Security Model¶
AgentFense enforces least-privilege access control at the filesystem level, preventing untrusted AI agents from accessing sensitive data even if they try. This page explains the security model, threat boundaries, and trust guarantees.
TL;DR¶
AgentFense makes files invisible, not just inaccessible. An agent with none permission on /secrets/.env cannot:
- Read the file (permission denied)
- See the file in ls output (invisible)
- Stat the file (returns "file not found")

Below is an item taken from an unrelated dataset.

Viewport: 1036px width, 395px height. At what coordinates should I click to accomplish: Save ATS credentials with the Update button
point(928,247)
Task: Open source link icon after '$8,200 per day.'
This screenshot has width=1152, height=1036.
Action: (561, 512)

- Infer its existence through any filesystem operation
This is enforced at the FUSE filesystem layer, not application logic. The agent cannot bypass it.

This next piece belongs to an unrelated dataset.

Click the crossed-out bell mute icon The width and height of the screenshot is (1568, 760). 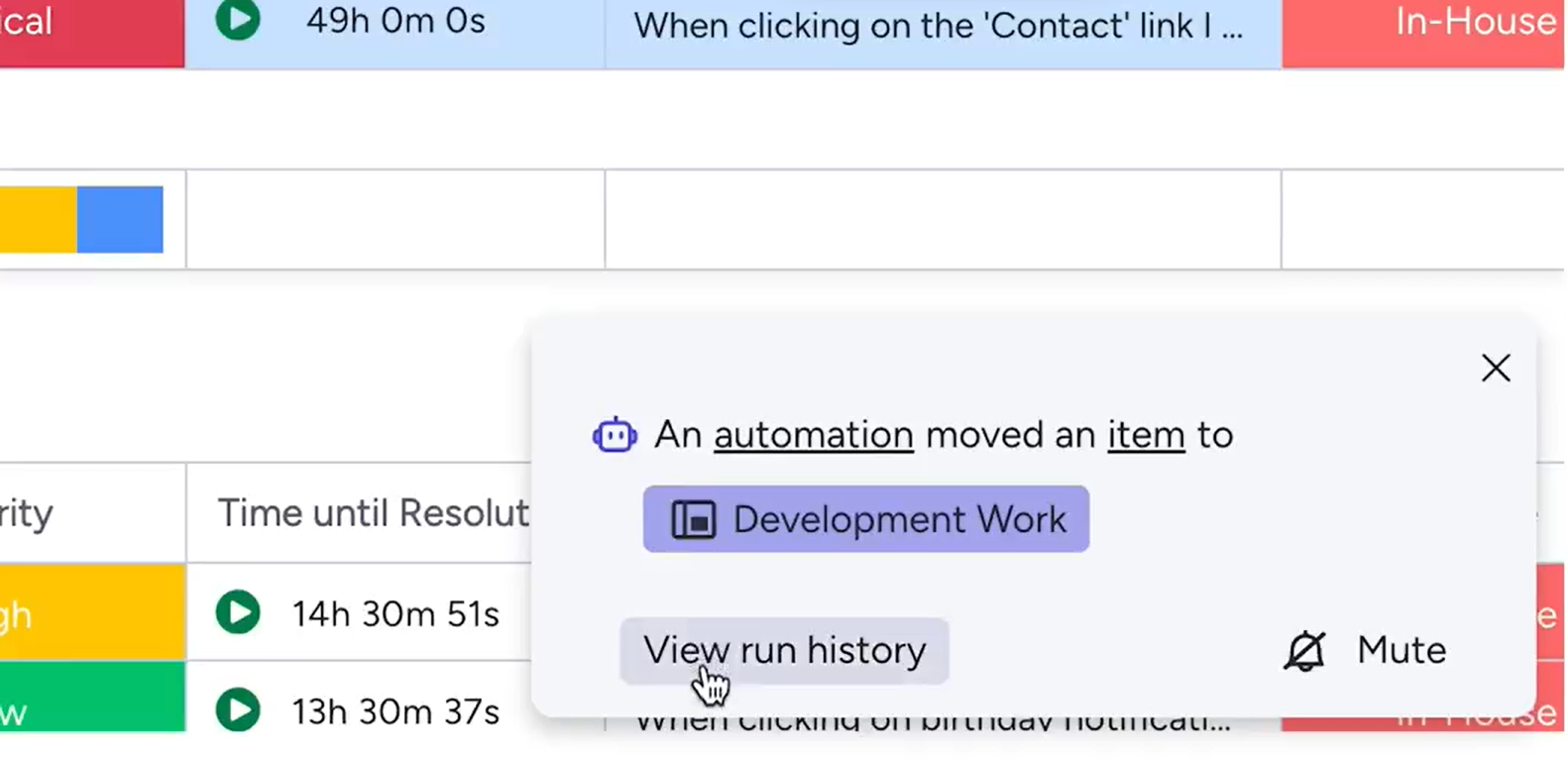point(1304,651)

Why Filesystem-Level Control?¶
Traditional sandboxing approaches rely on application-level permission checks:
# Traditional approach (fragile)
if user.can_read(path):
return open(path).read()
else:
raise PermissionError
Problems: - Every code path must check permissions (easy to miss) - Agents can probe for files by catching exceptions - Filesystem metadata (size, existence) often leaks - Developers must remember to add checks
AgentFense approach: Permissions enforced in the FUSE filesystem:
Benefits:
- Zero-trust: agent cannot bypass permissions
- No code changes needed: works with existing tools (cat, grep, ls)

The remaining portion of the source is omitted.